— Goal of the exercise —
Please write out exactly the lines of the data below from the line holding "725x425 pixels." through the line holding "1372x870 pixels.", and leave out the rest.
☆ ☆ ☆ ☆
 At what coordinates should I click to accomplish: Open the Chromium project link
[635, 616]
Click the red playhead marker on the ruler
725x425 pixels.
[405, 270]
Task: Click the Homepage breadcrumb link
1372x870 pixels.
☆ ☆ ☆ ☆
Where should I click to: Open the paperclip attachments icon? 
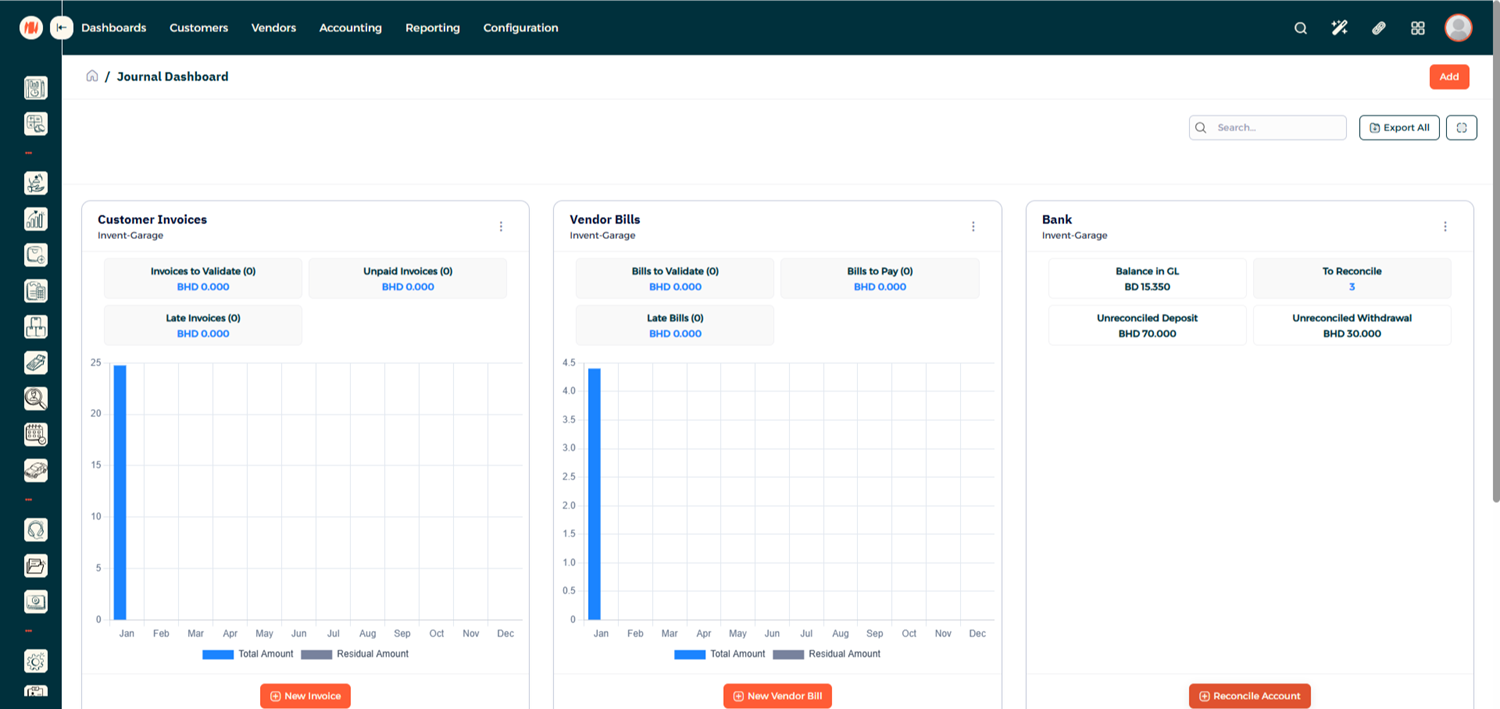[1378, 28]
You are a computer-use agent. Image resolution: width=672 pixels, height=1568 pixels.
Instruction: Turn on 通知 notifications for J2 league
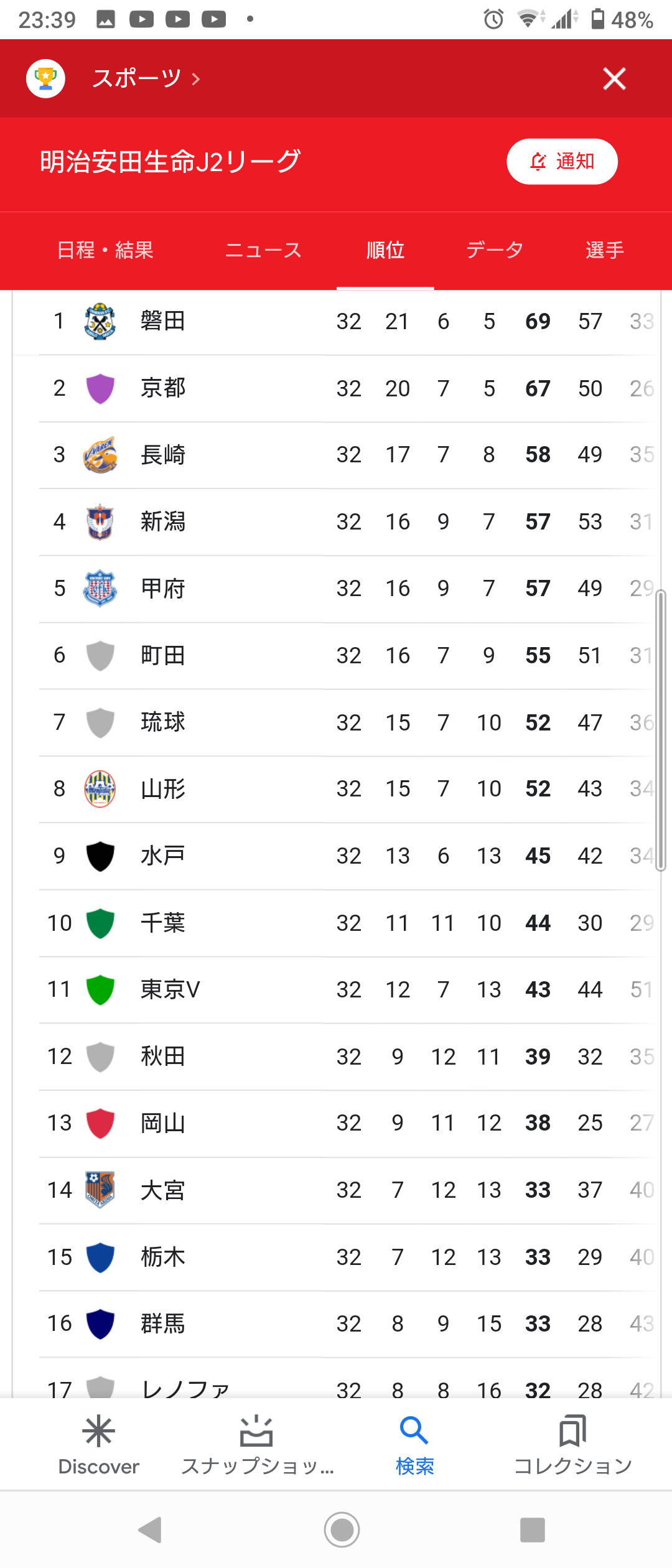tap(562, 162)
☆ ☆ ☆ ☆
— Written response —
725x425 pixels.
[405, 270]
Task: Click the Homepage breadcrumb link
1372x870 pixels.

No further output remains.